On the starboard side forward of the main living salon, a dining alcove has an arrangement of movable seats and table top that permits this space to be used as an enlargement of the living room between meals. At meal time the seats are moved and the table top swings into place to reveal heated receivers for four special food containers from the galley, so that the meal can be kept hot to the last morsel. At night the versatile table top and seats are swung into a third position to provide a double bed of the pullman type.
Opposite the dining alcove the compact galley consists of six units, all within easy reach of the housekeeper’s hands. Sink and dishwasher are in the center. Aft, against the bulkhead, is a frozen food container and refrigerator. On the right is an electric range and broiler. Behind this is a four-unit pyrex set in which foods are cooked and then transferred in the same containers to the heated reservoirs set into the top of the dining table.
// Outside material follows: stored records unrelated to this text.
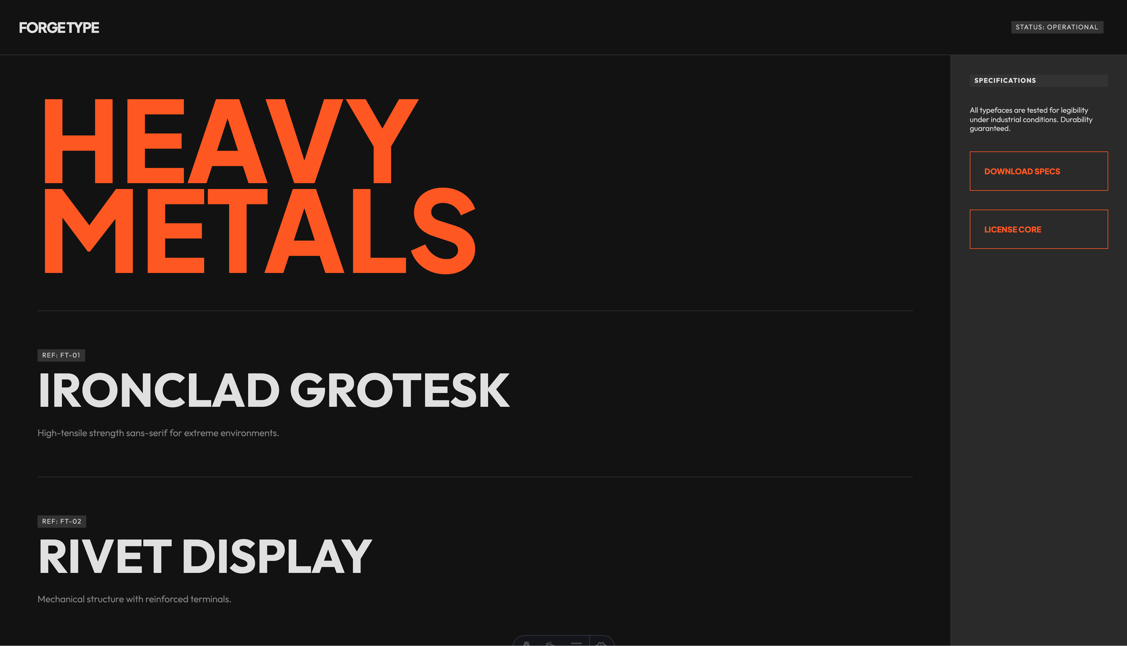Click the word METALS in the orange headline
The width and height of the screenshot is (1127, 646).
[x=259, y=231]
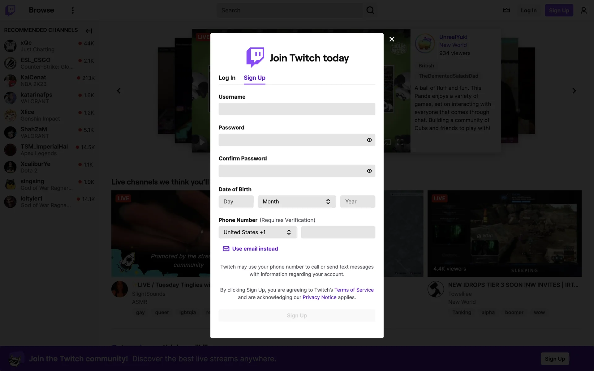This screenshot has height=371, width=594.
Task: Select the Sign Up tab
Action: 254,78
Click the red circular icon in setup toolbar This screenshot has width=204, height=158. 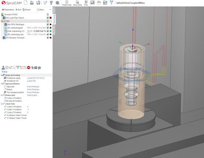coord(29,67)
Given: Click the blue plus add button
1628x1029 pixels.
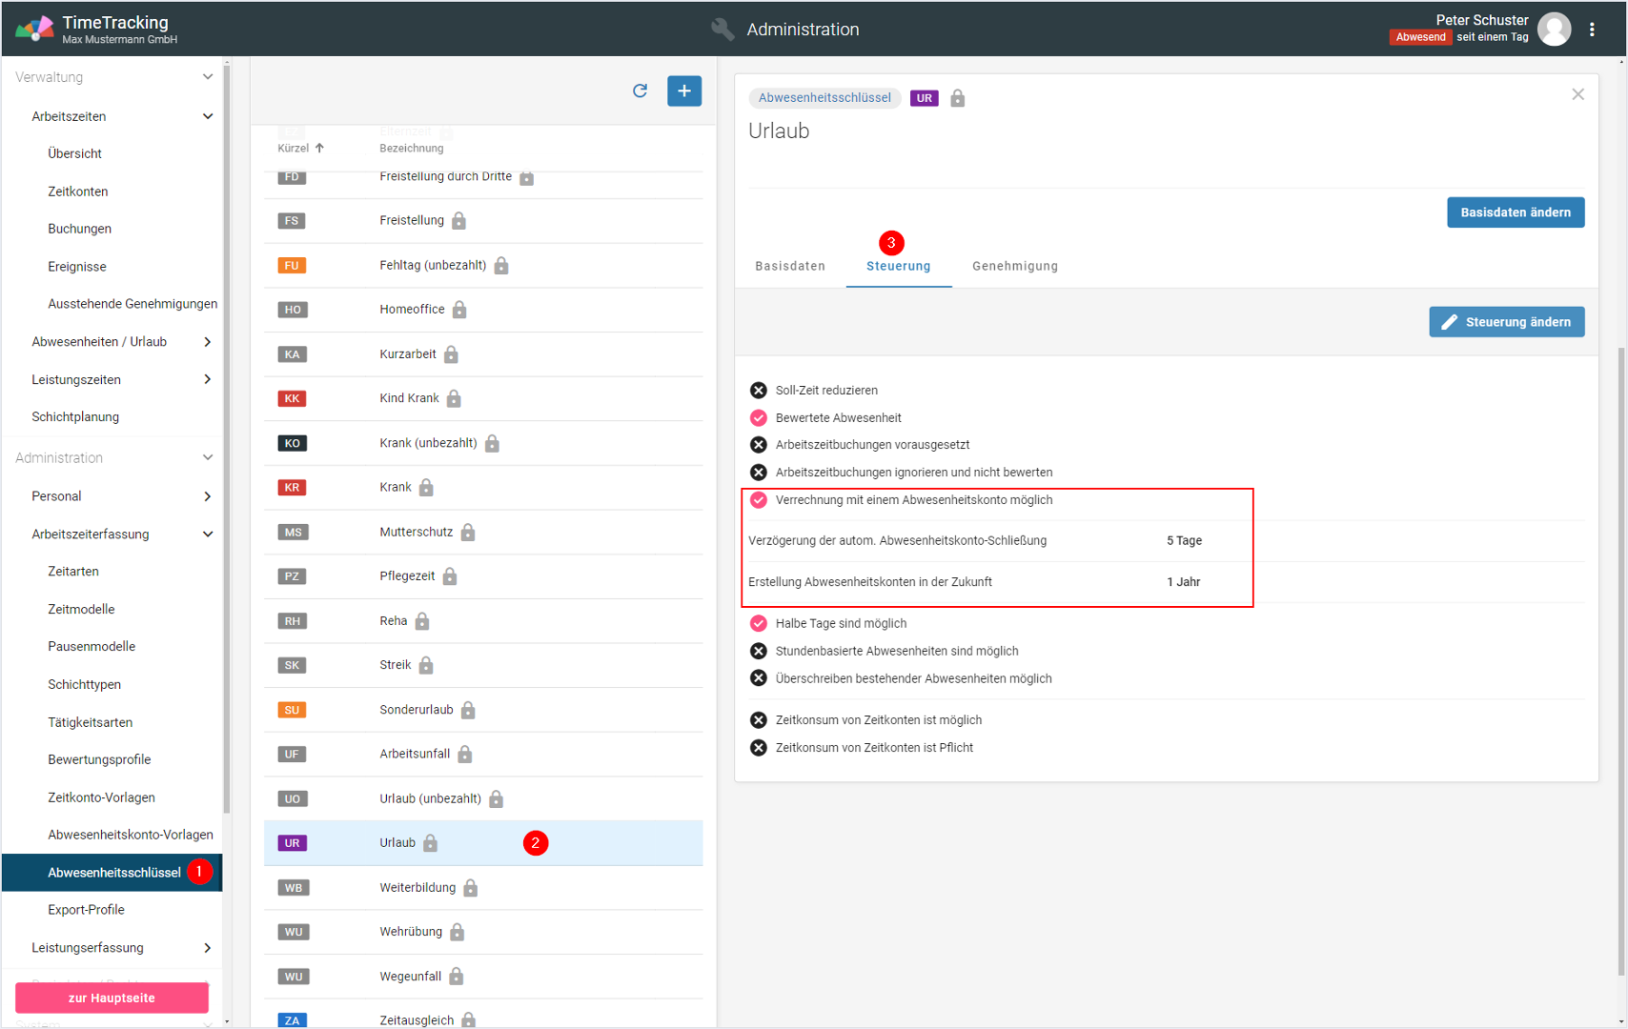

Forward of the galley and dining alcove the division of living quarters from driving compartment is accomplished by splitting the bath and toilet into two units, one on each side, leaving central aisle space wide enough for easy passage back and forth but narrow enough for screening when night driving requires safe darkness in the driving compartment while passengers aft enjoy as much light as they want. For the owner who wants a paid chauffeur-pilot a bunk can be built into the driving compartment.
The bath and shower unit is on the port side, complete even to a shower seat over the wheel housing. Toilet and wash basin are in the companion enclosure across the passageway.
The vehicle is air-conditioned. When “raw” air is wanted the wide Plexiglas ports lower automatically. Tire inflation is automatic, too, effected from the driver’s seat in a peacetime application of an important war development which made it possible for many amphibians to scale steep beach slopes. For full privacy at night the designer has developed a new close-sealing interlocking metal blind.
The cruiser carries an adequate complement of legal highway and marine lights. Internal lighting is featured by one of the “slimline” fluorescents to give a single overall line of light down the center when the wall brackets are not wanted. An incidental lighting detail is the use of the new “circline” fluorescent lamp recessed around the shaving and makeup mirror in the washroom.
Designer Zeidman has an impressive list of product design achievements to his credit. His interest in amphibious craft came out of wartime service. For the Army he built models of practically every tank and vehicle in the world.
The “Vacationer” cannot be a low-cost mass-produced vehicle, but upkeep costs per hour will compare favorably with those of typical 35-foot cabin cruisers for the time actually in the water. Zeidman says his amphibian can be Quonset-parked or otherwise cheaply housed on the owner’s property. The new construction materials avoid the bugaboos of corrosion and costly hull maintenance.
The available vacation range of the owner of this craft would be much greater than that of the water-bound yachtsman, yet the amphibious features provide all the use of water that the fisherman or boating enthusiast can wish. The good road speed was specified in the expectation that owners will do their travelling on land and their relaxation afloat.